*** Given entries ***
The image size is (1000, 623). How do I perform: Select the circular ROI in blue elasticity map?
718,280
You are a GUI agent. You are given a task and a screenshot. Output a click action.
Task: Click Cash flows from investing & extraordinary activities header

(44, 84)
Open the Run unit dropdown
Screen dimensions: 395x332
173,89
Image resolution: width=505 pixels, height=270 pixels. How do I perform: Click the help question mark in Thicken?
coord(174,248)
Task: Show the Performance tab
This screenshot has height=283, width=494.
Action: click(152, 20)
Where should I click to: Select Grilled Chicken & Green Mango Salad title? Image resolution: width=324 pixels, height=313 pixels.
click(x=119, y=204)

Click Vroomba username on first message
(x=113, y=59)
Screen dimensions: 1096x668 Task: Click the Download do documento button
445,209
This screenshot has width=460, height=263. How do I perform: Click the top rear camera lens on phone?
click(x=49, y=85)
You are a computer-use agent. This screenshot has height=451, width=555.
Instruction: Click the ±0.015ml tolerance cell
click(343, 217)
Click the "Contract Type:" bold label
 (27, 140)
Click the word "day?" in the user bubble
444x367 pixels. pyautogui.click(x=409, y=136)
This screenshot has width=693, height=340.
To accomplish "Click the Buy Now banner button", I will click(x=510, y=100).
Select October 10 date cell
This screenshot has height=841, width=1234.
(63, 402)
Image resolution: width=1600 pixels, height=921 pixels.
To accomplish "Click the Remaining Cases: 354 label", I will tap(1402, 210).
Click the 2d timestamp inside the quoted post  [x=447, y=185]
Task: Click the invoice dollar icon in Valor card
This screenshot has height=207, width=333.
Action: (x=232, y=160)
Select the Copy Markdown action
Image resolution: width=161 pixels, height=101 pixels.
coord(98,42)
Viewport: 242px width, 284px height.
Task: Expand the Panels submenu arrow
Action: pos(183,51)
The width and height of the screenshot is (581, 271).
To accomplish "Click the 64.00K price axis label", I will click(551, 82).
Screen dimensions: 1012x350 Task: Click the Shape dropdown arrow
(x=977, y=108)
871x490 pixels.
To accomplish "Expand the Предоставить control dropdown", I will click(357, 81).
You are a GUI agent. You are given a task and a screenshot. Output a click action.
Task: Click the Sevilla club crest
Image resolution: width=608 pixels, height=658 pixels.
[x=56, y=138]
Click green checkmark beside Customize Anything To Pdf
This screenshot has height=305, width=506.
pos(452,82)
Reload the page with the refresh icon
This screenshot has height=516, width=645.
*** End of Given entries ***
## Work task:
Your answer should consist of the lines from the line with "You are a computer-use" through the last line of the data, set down exactly, both included.

## Output below:
You are a computer-use agent. This screenshot has height=451, width=555.
Instruction: Click the ±0.015ml tolerance cell
click(343, 217)
Click the "Contract Type:" bold label
 (27, 140)
Click the word "day?" in the user bubble
444x367 pixels. pyautogui.click(x=409, y=136)
This screenshot has width=693, height=340.
To accomplish "Click the Buy Now banner button", I will click(x=510, y=100).
Select October 10 date cell
This screenshot has height=841, width=1234.
(63, 402)
Image resolution: width=1600 pixels, height=921 pixels.
To accomplish "Click the Remaining Cases: 354 label", I will tap(1402, 210).
Click the 2d timestamp inside the quoted post  [x=447, y=185]
Task: Click the invoice dollar icon in Valor card
This screenshot has height=207, width=333.
Action: (x=232, y=160)
Select the Copy Markdown action
Image resolution: width=161 pixels, height=101 pixels.
coord(98,42)
Viewport: 242px width, 284px height.
Task: Expand the Panels submenu arrow
Action: pos(183,51)
The width and height of the screenshot is (581, 271).
To accomplish "Click the 64.00K price axis label", I will click(551, 82).
Screen dimensions: 1012x350 Task: Click the Shape dropdown arrow
(x=977, y=108)
871x490 pixels.
To accomplish "Expand the Предоставить control dropdown", I will click(357, 81).
You are a GUI agent. You are given a task and a screenshot. Output a click action.
Task: Click the Sevilla club crest
Image resolution: width=608 pixels, height=658 pixels.
[x=56, y=138]
Click green checkmark beside Customize Anything To Pdf
This screenshot has height=305, width=506.
pos(452,82)
Reload the page with the refresh icon
This screenshot has height=516, width=645.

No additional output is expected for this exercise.